WHAT YOU HAVE TO DO - Your answer must be an exact copy of every record.

### MATERIAL PROVIDED ###

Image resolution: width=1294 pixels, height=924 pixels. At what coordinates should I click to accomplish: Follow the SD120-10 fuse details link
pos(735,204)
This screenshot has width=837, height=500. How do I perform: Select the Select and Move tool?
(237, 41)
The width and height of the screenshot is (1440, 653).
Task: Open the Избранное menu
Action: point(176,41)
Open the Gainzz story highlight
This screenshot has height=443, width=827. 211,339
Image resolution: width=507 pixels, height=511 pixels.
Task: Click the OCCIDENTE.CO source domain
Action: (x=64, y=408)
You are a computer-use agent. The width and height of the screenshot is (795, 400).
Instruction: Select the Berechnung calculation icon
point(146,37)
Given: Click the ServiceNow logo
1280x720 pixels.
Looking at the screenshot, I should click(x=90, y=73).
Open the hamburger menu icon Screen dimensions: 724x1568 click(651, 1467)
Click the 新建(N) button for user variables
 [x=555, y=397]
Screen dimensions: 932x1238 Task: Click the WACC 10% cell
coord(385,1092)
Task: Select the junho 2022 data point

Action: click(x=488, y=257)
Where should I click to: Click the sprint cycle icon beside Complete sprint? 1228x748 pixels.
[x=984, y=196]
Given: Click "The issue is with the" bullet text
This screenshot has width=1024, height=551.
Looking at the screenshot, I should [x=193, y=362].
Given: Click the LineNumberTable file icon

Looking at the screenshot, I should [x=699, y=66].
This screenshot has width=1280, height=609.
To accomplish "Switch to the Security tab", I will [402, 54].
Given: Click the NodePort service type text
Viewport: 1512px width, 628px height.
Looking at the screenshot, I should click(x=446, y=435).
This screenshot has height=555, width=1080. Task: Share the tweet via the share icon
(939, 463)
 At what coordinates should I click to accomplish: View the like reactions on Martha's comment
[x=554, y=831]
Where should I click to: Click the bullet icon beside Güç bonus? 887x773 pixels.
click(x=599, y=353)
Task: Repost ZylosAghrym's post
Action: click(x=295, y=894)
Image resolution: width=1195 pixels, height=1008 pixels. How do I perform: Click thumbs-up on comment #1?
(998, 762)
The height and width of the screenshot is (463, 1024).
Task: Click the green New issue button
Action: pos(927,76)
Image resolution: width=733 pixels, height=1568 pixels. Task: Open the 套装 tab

###

RESULT BELOW -
Image resolution: width=1294 pixels, height=924 pixels. At what coordinates should I click to accomplish: Follow the SD120-10 fuse details link
pos(735,204)
This screenshot has width=837, height=500. How do I perform: Select the Select and Move tool?
(237, 41)
The width and height of the screenshot is (1440, 653).
Task: Open the Избранное menu
Action: point(176,41)
Open the Gainzz story highlight
This screenshot has height=443, width=827. 211,339
Image resolution: width=507 pixels, height=511 pixels.
Task: Click the OCCIDENTE.CO source domain
Action: (x=64, y=408)
You are a computer-use agent. The width and height of the screenshot is (795, 400).
Instruction: Select the Berechnung calculation icon
point(146,37)
Given: Click the ServiceNow logo
1280x720 pixels.
Looking at the screenshot, I should click(x=90, y=73).
Open the hamburger menu icon Screen dimensions: 724x1568 click(651, 1467)
Click the 新建(N) button for user variables
 [x=555, y=397]
Screen dimensions: 932x1238 Task: Click the WACC 10% cell
coord(385,1092)
Task: Select the junho 2022 data point

Action: click(x=488, y=257)
Where should I click to: Click the sprint cycle icon beside Complete sprint? 1228x748 pixels.
[x=984, y=196]
Given: Click "The issue is with the" bullet text
This screenshot has width=1024, height=551.
Looking at the screenshot, I should [x=193, y=362].
Given: Click the LineNumberTable file icon

Looking at the screenshot, I should [x=699, y=66].
This screenshot has width=1280, height=609.
To accomplish "Switch to the Security tab", I will [402, 54].
Given: Click the NodePort service type text
Viewport: 1512px width, 628px height.
Looking at the screenshot, I should click(x=446, y=435).
This screenshot has height=555, width=1080. Task: Share the tweet via the share icon
(939, 463)
 At what coordinates should I click to accomplish: View the like reactions on Martha's comment
[x=554, y=831]
Where should I click to: Click the bullet icon beside Güç bonus? 887x773 pixels.
click(x=599, y=353)
Task: Repost ZylosAghrym's post
Action: click(x=295, y=894)
Image resolution: width=1195 pixels, height=1008 pixels. How do I perform: Click thumbs-up on comment #1?
(998, 762)
The height and width of the screenshot is (463, 1024).
Task: Click the green New issue button
Action: pos(927,76)
Image resolution: width=733 pixels, height=1568 pixels. Task: Open the 套装 tab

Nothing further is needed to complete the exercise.